Coletivo de Entidades Negras: Lançada a 2ª Conferência de Igualdade Racial

Coletivo de Entidades Negras: Lançada a 2ª Conferência de Igualdade Racial

Feminismo de D. Mone Querbemvoar

Feminismo de D. Mone Querbemvoar

A grande faceta do 8 de março consiste no reconhecimento e exaltação de todas as lutas e conquistas políticas, econômicas e comunitárias protagonizadas pelas mulheres no cenário internacional. Sua simbologia no calendário ratifica as inúmeras potencialidades desta categoria humana a qual o patriarcado racista, capitalista, confessional e lesbofóbico se empenha a invisibilizar.

Deste modo, “obsclarecem” as opressões destinadas às Rosas encarceradas na Penitenciária Feminina sofrendo o crime de racismo institucional expresso pelo abandono familiar, pela esterilização, hipertensão, diabetes, outrora, também manifestadas por meio de abusos sexuais e seletividade racial neste espaço onde negras e não-negras estão em condição de desigualdade haja vista que, segundo o Estado Penal, esta população não é “flor que se cheire”.

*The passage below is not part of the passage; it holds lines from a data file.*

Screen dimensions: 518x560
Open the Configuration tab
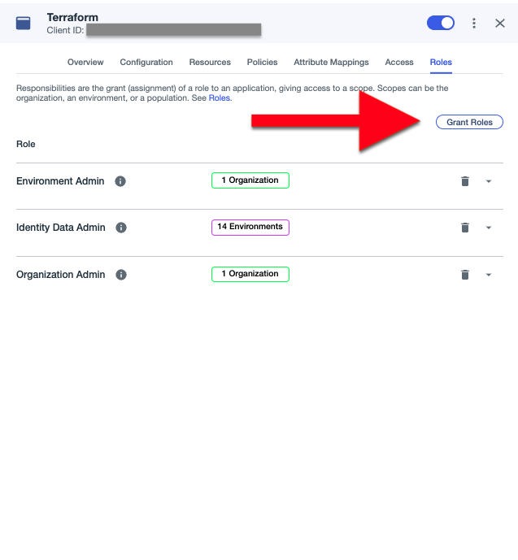coord(146,62)
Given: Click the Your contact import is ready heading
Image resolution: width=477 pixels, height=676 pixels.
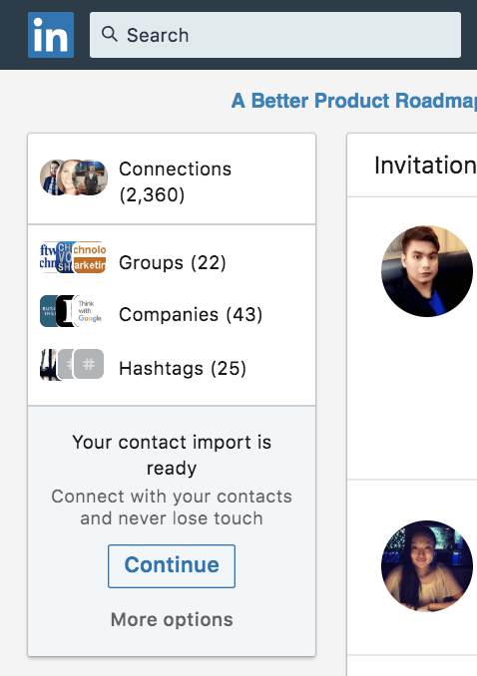Looking at the screenshot, I should [172, 455].
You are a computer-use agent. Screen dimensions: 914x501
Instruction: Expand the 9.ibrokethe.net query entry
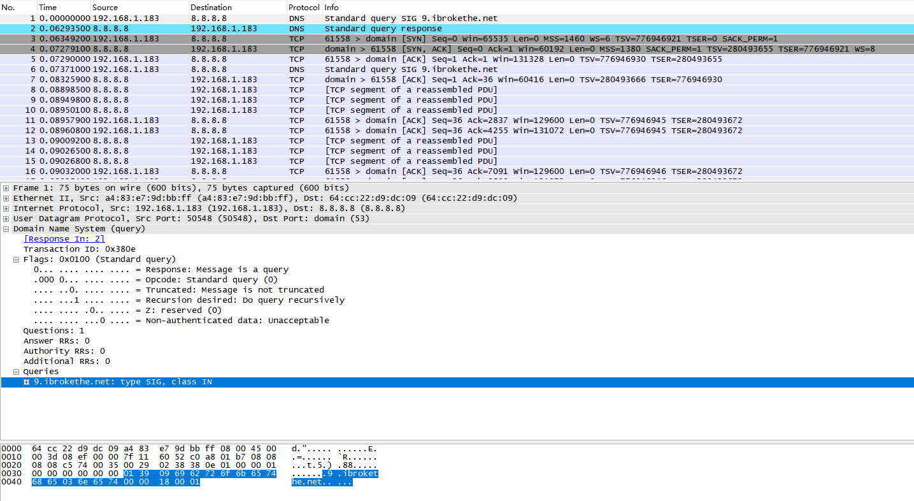tap(27, 382)
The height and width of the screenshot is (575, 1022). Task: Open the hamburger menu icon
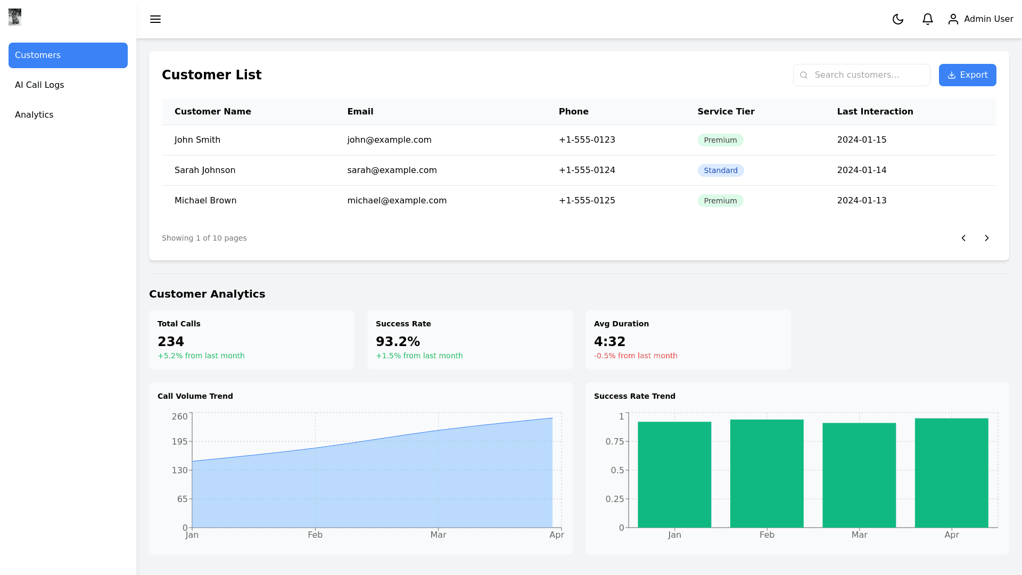tap(155, 19)
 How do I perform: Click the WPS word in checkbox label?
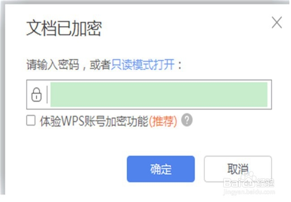coord(73,121)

Esta ideologia colonialista e patriarcal é arrogante ao feminismo de mulheres que se parecem socialmente com Dona Joana, que acorda às 3h da manhã para vender na Feira de São Joaquim e, quando seu marido vem colocar banca, ela diz com honra: “comigo homem, você tem que mijar abaixado porque quem manda no meu barraco sou eu”.

A resistência feminina em oposição ao androcentrismo também está flagrada no momento em que a lágrima de Dona Amélia demora a cair ao refletir que neste seu momento de invalidez produtiva e de enfermidade irreversível, o tal marido descobriu que não era ela, a mulher que ele pediu a Deus. Em direção ao sagrado habitam também os pecados praticados pela Igreja e pelo seu guardião, o Estado Brasileiro, ao oportunizar que jovens pobres morram em conseqüência do aborto ilegal e desumanizado decorrente da negação dos direitos sexuais e reprodutivos das mulheres brasileiras.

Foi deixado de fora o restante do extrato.